Normalization Methods in Transformers
Deep Learning
Author

Mahamadi NIKIEMA

Published

August 15, 2025

Introduction

Normalization techniques are widely used in Deep Learning. In Transformers, normalization is applied at various points to maintain stable gradients and enable faster convergence. They are used in the following ways:

Key benefits of normalization: - Prevents overfitting. - Improves generalization. - Stabilizes training dynamics. - Boosts performance on large-scale tasks.

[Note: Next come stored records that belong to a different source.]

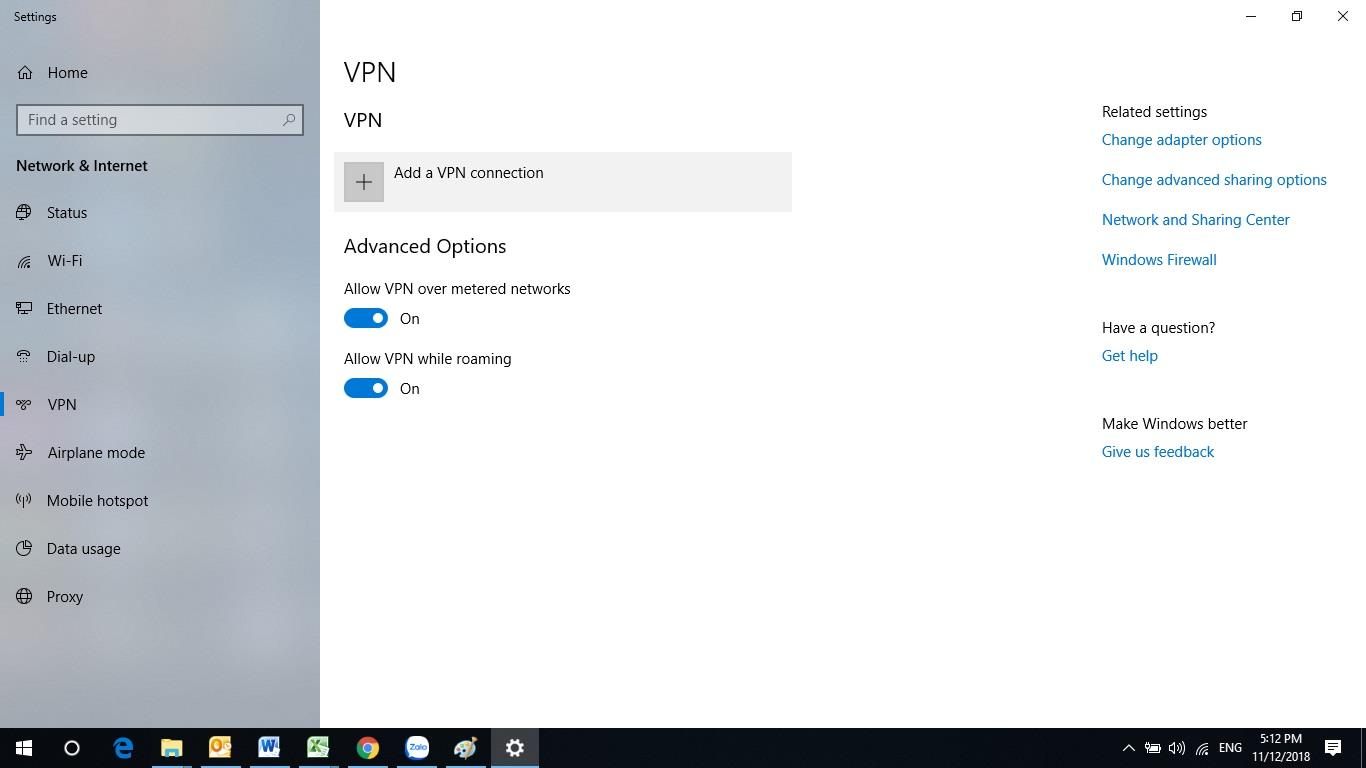Screen dimensions: 1366x768
Task: Open File Explorer from the taskbar
Action: click(x=171, y=747)
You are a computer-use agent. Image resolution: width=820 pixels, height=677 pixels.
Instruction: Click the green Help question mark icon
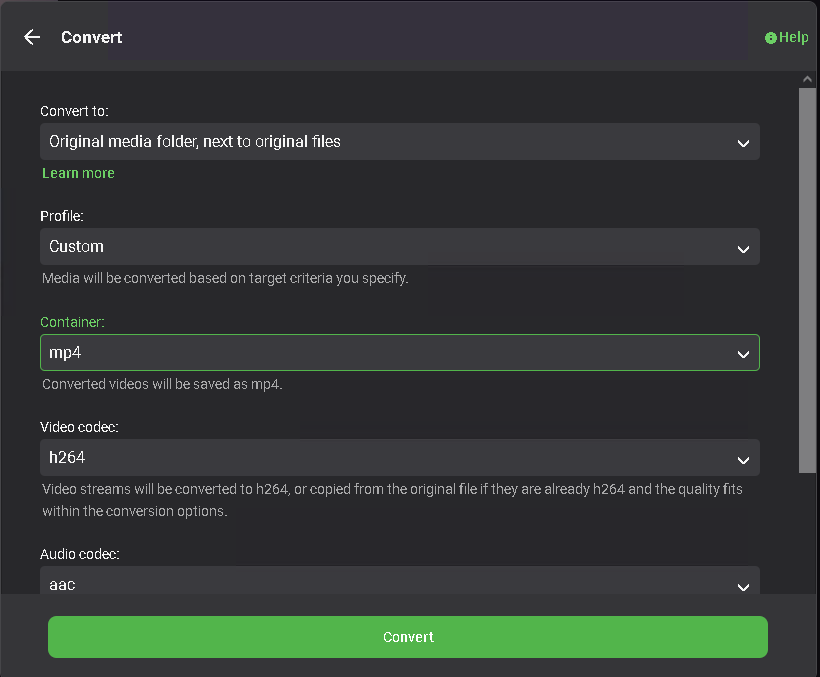(x=771, y=37)
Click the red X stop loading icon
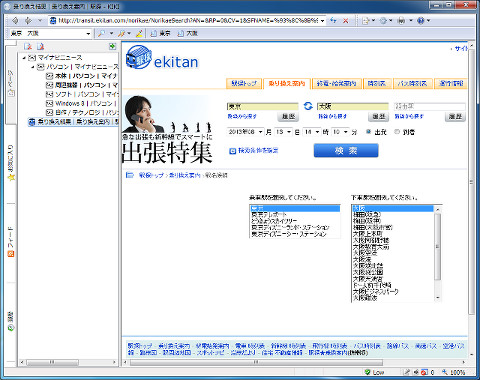This screenshot has height=380, width=480. tap(346, 21)
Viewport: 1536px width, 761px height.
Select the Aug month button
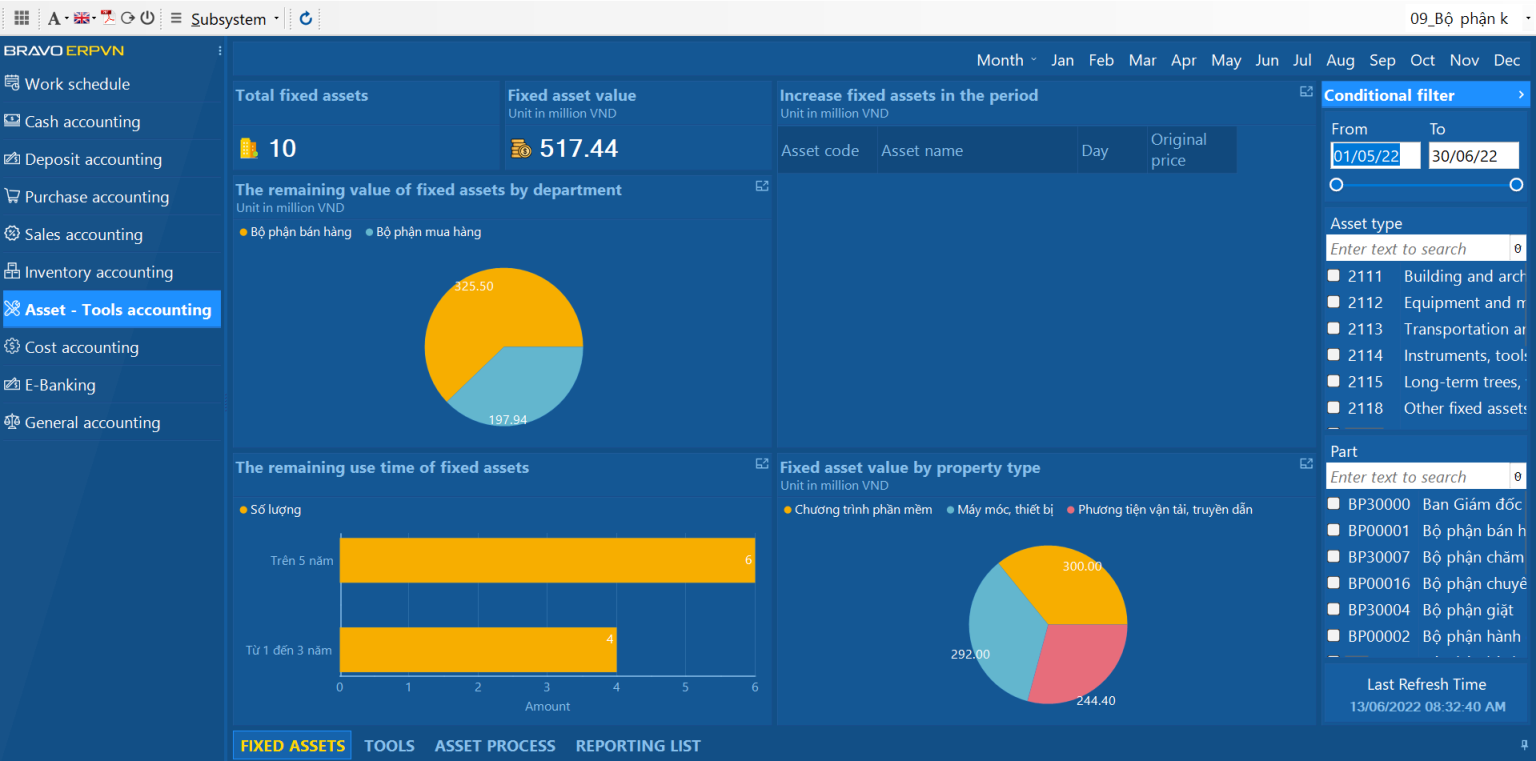1340,60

Normalization Methods in Transformers

There are many normalization methods in Transformers. Some of them are:

  • Layer Normalization (LayerNorm)
  • Root Mean Square Normalization (RMSNorm)

LayerNorm

LayerNorm is a normalization method that is used in the original Transformer model. It is used to normalize the input to the model. The formula for LayerNorm is:

\[ y = \gamma \times \frac{x - \mu}{\sigma + \epsilon} + \beta \]

  • \(x\): Input tensor
  • \(\mu\): Mean of the features
  • \(\sigma\): Standard deviation of the features
  • \(\epsilon\): Small constant for numerical stability
  • \(\gamma\), \(\beta\): Learnable scale and bias parameters

PyTorch Implementation:

import torch
import torch.nn as nn

class SimpleLayerNorm(nn.Module):
    def __init__(self, layer_shape, eps: float = 1e-6) -> None:
        super().__init__()
        self.layer_shape = (layer_shape,) if isinstance(layer_shape, int) else tuple(layer_shape)
        self.eps = eps
        self.gamma = nn.Parameter(torch.ones(*self.layer_shape))
        self.beta = nn.Parameter(torch.zeros(*self.layer_shape))

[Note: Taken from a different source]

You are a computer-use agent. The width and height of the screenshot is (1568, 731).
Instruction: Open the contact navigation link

    def forward(self, x: torch.Tensor):
        start_dim = x.dim() - len(self.layer_shape)
        norm_dim = tuple(range(start_dim, x.dim()))
        variance = x.var(norm_dim, keepdim=True, unbiased=False)
        mean = x.mean(norm_dim, keepdim=True)
        norm_x = (x - mean) / torch.sqrt(variance + self.eps)
        norm_x = self.gamma*norm_x + self.beta
        return norm_x

RMSNorm

RMSNorm is a more recent variant used in models like LLaMA-3 and Qwen-3. It removes the mean subtraction step, normalizing only by the Root Mean Square (RMS) of activations.

\[ y = \frac{x}{\sqrt{\epsilon + \sum_{i=1}^n x_i^2}}\] where \(x\) is the input, \(y\) is the output, and \(\epsilon\) is a small constant.

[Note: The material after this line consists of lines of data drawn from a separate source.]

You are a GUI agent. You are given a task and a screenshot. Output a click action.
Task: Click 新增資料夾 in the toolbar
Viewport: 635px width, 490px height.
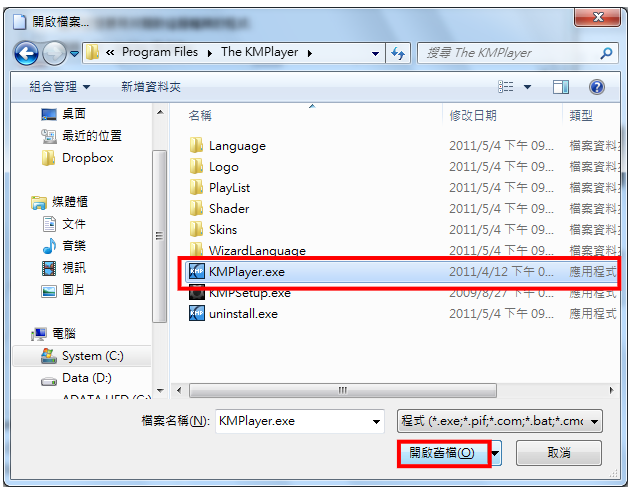(151, 87)
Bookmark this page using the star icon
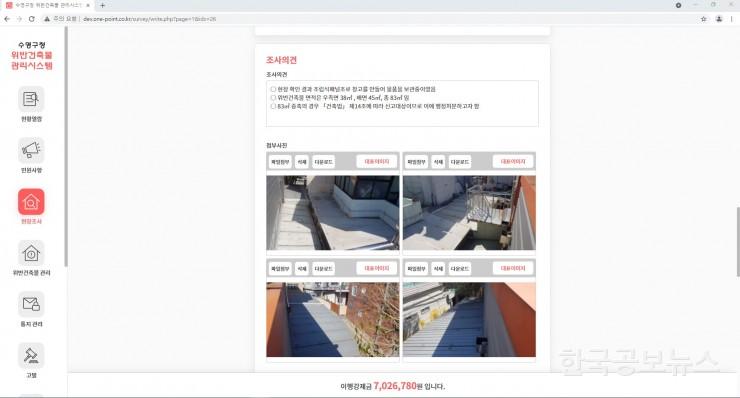The height and width of the screenshot is (398, 740). tap(703, 19)
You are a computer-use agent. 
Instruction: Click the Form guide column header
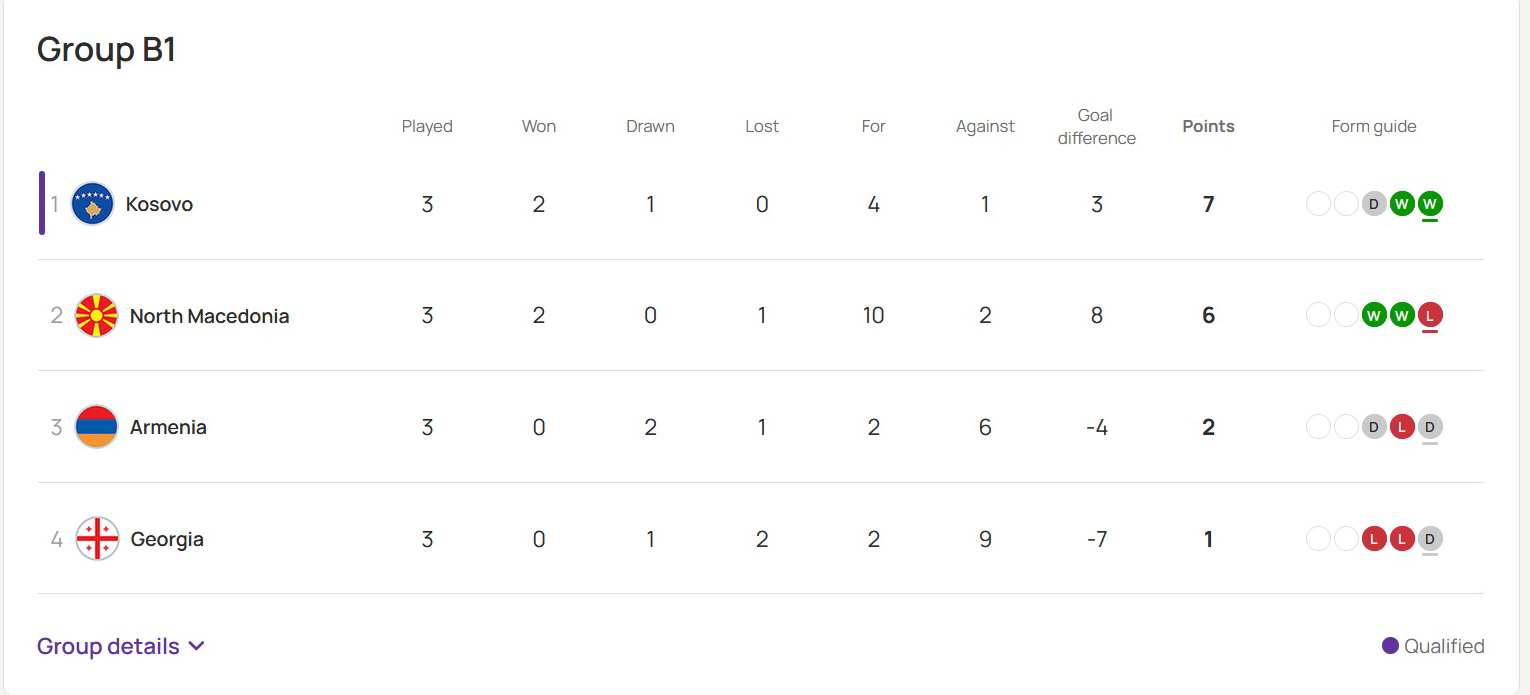(x=1373, y=126)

In Python, you can use the following code to implement RMSNorm:

import torch
import torch.nn as nn


class RMSNorm(nn.Module):
    def __init__(self, emb_dim, eps=1e-6, bias=False, qwen3_compatible=True):
        super().__init__()
        self.eps = eps
        self.qwen3_compatible = qwen3_compatible
        self.scale = nn.Parameter(torch.ones(emb_dim))
        self.shift = nn.Parameter(torch.zeros(emb_dim)) if bias else None

    def forward(self, x):
        input_dtype = x.dtype

        if self.qwen3_compatible:
            x = x.to(torch.float32)

        variance = x.pow(2).mean(dim=-1, keepdim=True)
        norm_x = x * torch.rsqrt(variance + self.eps)
        norm_x = norm_x * self.scale

        if self.shift is not None:
            norm_x = norm_x + self.shift

        return norm_x.to(input_dtype)

RMSNorm is computationally more efficient than LayerNorm and is used in many models today such as QWen-3 and LLaMA-3.

Conclusion

Normalization is critical for stable and efficient Transformer training. While LayerNorm remains the standard choice, RMSNorm is increasingly popular in large-scale LLMs for its computational efficiency.